“National reinvention is not a threat to the American tradition. It is the American tradition.”
The New York Times columnist Bill Keller argues moderates are a distinct voting bloc. This is something I’ve been pointing out for some time. While both political parties try to present American politics as a choice between two polar opposites, there is a third way. And that third way is defined by pragmatic moderates.
“The middle is not the home of bland, split-the-difference politics, or a cult that worships bipartisan process for its own sake. Swing voters have views; they are just not views that all come from any one party’s menu. Researchers at Third Way, a Clintonian think tank, have assembled a pretty plausible composite profile of these up-for-grabs voters.

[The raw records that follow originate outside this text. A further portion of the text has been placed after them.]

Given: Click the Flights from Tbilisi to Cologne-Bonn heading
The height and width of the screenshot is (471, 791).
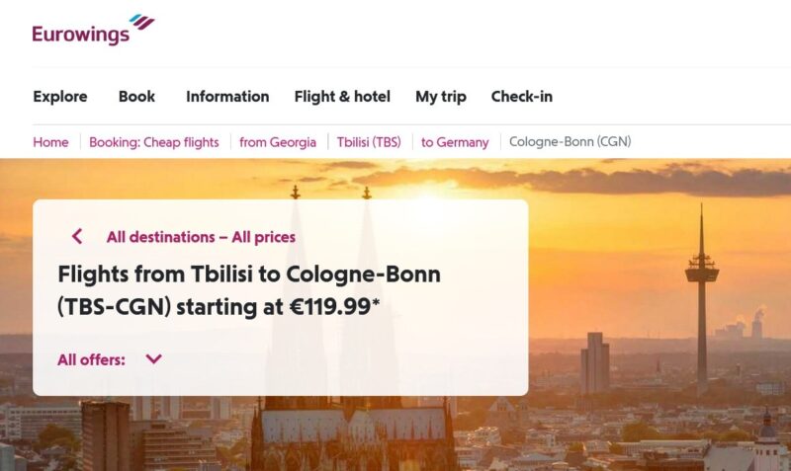Looking at the screenshot, I should [249, 290].
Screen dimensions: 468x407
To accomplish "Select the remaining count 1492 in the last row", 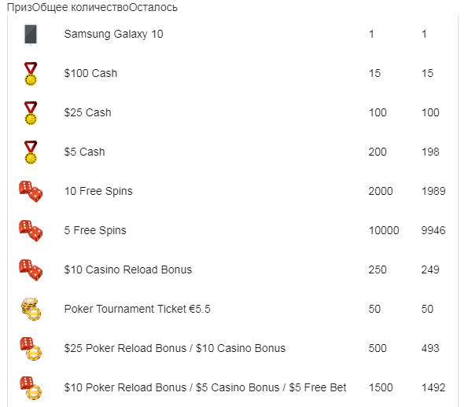I will (433, 387).
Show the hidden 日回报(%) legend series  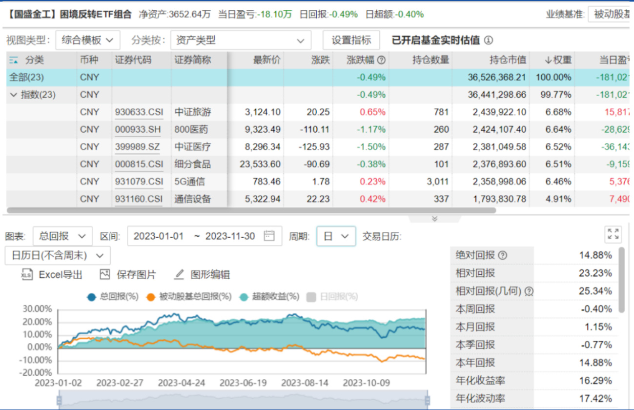[311, 297]
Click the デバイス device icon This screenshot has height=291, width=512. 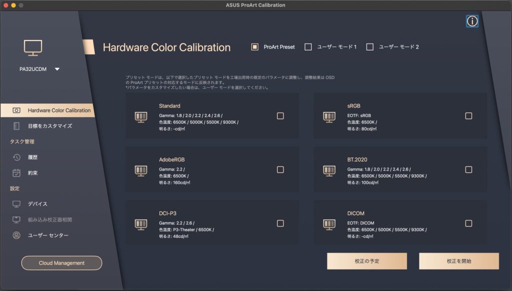pyautogui.click(x=17, y=204)
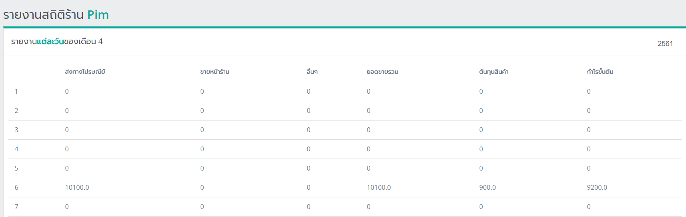Select the ขายหน้าร้าน column header

point(215,72)
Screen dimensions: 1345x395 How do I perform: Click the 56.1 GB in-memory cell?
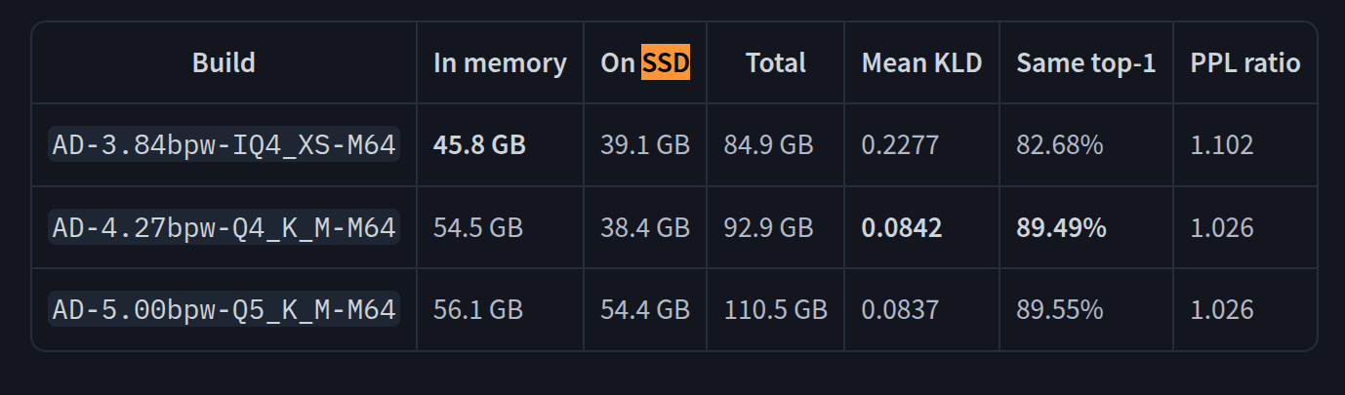click(478, 310)
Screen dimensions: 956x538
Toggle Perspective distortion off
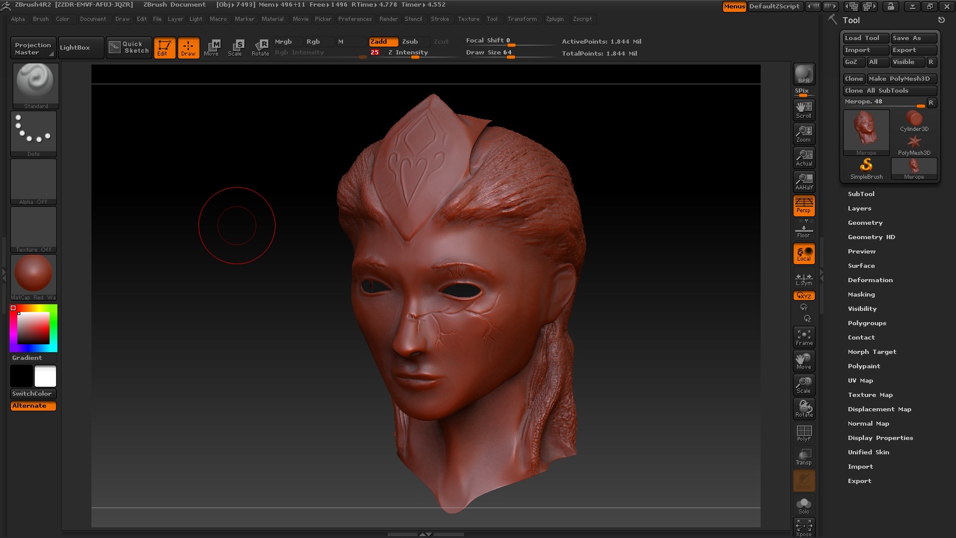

Swing voters tend to be fiscal conservatives, meaning they are profoundly worried about deficits and debt.
They are mostly economic moderates, meaning they are free-marketers but expect government to help provide the physical and intellectual infrastructure that creates opportunity.
They are aspirational — that is, they have nothing against the rich — but they don’t oppose tax increases.
They want the country well protected, but not throwing its weight around in the world.
They tend to be fairly progressive on social issues; they think, for example, that abortion should be discouraged but not prohibited.”
We need to weave these ideas into an intellectual framework (vision, role for government, political brand, narrative, and political agenda) to guide moderates. If we do not define how we differ from the partisan ideologues of both parties then we will never be able to compete with them. We need to define the third way to give voters a specific alternative. Information like this helps us in that process.